It is relatively easy to prove the convexity of $$\inf_a\{ [x+\sin(x+a)]^2\}, a \in [-\pi, \pi]$$ by finding the zero of $\partial_a[x+\sin(x+a)]^2$: $$\frac{\partial}{\partial a}[x+\sin(x+a)]^2 = 2cos(x+a)[x+\sin(x+a)] = 0\Rightarrow a=\pm\frac{\pi}{2}-x \text{ or } 2n\pi-x-asin(x)$$ and then substituting back to remove $\inf_a$.
This is harder for the 2d extension: $$\inf_a\{ [x+\sin(x+a)]^2 + [y+\sin(y+a)]^2\}, a \in [-\pi, \pi]$$
because the $a(x,y)$ is no longer easy to solve for. Graphing shows that the function is non-convex.
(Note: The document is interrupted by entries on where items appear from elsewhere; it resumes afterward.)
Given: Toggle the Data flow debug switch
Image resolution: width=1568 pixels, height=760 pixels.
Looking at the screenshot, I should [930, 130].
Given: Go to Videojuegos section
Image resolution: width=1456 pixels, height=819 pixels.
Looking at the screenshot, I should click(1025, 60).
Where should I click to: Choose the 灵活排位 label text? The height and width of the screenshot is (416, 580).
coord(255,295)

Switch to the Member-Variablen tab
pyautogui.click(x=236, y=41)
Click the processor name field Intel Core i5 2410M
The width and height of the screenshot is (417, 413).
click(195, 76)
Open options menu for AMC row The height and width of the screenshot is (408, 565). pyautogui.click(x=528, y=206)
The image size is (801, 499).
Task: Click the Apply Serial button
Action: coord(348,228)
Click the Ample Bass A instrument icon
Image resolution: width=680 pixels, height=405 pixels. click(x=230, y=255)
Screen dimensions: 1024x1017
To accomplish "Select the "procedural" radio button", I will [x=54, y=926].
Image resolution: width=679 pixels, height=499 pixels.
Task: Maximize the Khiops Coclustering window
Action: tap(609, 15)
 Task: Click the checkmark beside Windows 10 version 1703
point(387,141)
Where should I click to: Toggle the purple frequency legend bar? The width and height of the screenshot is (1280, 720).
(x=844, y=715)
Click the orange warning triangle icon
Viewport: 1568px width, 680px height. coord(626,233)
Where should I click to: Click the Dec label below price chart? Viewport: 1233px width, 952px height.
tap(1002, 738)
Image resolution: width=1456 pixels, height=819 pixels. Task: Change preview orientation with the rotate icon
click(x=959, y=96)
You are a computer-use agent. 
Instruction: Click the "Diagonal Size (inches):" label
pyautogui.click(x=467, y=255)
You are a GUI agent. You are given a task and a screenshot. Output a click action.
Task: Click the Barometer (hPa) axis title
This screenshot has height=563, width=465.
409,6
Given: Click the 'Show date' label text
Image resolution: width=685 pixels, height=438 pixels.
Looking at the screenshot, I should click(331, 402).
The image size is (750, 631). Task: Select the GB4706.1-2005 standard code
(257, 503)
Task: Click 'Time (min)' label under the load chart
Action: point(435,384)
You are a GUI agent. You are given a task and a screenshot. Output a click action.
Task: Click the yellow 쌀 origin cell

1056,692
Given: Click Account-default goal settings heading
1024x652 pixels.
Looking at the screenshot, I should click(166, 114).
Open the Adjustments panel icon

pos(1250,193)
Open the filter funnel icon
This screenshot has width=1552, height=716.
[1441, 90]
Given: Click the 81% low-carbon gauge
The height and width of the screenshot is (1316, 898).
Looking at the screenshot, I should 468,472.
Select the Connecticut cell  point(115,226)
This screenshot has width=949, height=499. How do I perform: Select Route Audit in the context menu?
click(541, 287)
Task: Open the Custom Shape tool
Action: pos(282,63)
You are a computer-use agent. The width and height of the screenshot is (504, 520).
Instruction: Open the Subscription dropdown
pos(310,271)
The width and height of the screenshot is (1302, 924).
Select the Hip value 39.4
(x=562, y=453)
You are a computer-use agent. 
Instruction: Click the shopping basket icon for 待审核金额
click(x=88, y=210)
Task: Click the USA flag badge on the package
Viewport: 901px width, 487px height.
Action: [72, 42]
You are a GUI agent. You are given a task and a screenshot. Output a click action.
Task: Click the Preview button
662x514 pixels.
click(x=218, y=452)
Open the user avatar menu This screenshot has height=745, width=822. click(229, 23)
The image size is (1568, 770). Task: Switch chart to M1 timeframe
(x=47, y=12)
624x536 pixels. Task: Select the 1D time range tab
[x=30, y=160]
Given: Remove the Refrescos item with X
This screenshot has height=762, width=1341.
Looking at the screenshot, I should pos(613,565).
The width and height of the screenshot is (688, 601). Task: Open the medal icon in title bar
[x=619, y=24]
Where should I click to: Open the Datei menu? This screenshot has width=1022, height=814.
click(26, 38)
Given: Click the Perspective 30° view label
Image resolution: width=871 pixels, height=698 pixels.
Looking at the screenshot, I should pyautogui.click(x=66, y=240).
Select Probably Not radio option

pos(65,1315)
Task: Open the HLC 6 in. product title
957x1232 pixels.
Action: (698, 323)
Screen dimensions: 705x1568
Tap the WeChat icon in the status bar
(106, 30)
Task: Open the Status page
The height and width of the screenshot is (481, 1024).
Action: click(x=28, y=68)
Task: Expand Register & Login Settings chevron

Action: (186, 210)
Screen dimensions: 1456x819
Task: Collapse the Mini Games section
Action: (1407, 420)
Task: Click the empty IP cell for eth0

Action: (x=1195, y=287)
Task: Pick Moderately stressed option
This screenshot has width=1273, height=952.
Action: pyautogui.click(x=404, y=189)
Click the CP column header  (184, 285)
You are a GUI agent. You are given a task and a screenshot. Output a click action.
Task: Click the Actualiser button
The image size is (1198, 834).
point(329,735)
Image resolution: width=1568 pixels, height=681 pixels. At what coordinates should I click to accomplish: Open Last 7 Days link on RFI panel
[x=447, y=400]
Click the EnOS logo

Is it possible to remove the $\inf_a$ or prove the convexity for the second function without finding zeros for $$ \frac{\partial}{\partial a}\left\{[x+\sin(x+a)]^2 + [y+\sin(y+a)]^2\right\}\text{?}$$ I'm not sure how to deal with the infimum, or the non-linearity in both $x$ and $a$.
A simplification of the 1d case which could help in the 2d case. (Since your graph of the latter already shows that it is not convex I am not quite sure what you are trying to achieve.)
Since for each $x\in\mathbb R$ the function $[-\pi,\pi]\ni a\mapsto\sin(x+a)\in [-1,1]$ is surjective we can simplify the infimum to $$\tag{1} f(x):=\inf_{a\in\mathbb R}\big[x+\sin(x+a)\big]^2=\inf_{b\in[-1,1]}[x+b]^2\,. $$ Splitting up $x$ into cases shows that the infimum over $b$ is attained by the following $b\,:$ \begin{align} x&\in [-1,1]: & b=-x\,,\\ x&\in (1,\infty): & b=-1\,,\\ x&\in (-\infty,-1): & b=+1\,. \end{align} Therefore, $f$ is the convex function $$ f(x)=\begin{cases}(x+1)^2\,,&x\in(-\infty,-1)\,,\\[2mm]0\,,&x\in[-1,1]\,,\\[2mm](x-1)^2\,,&x\in(1,\infty)\,.\end{cases} $$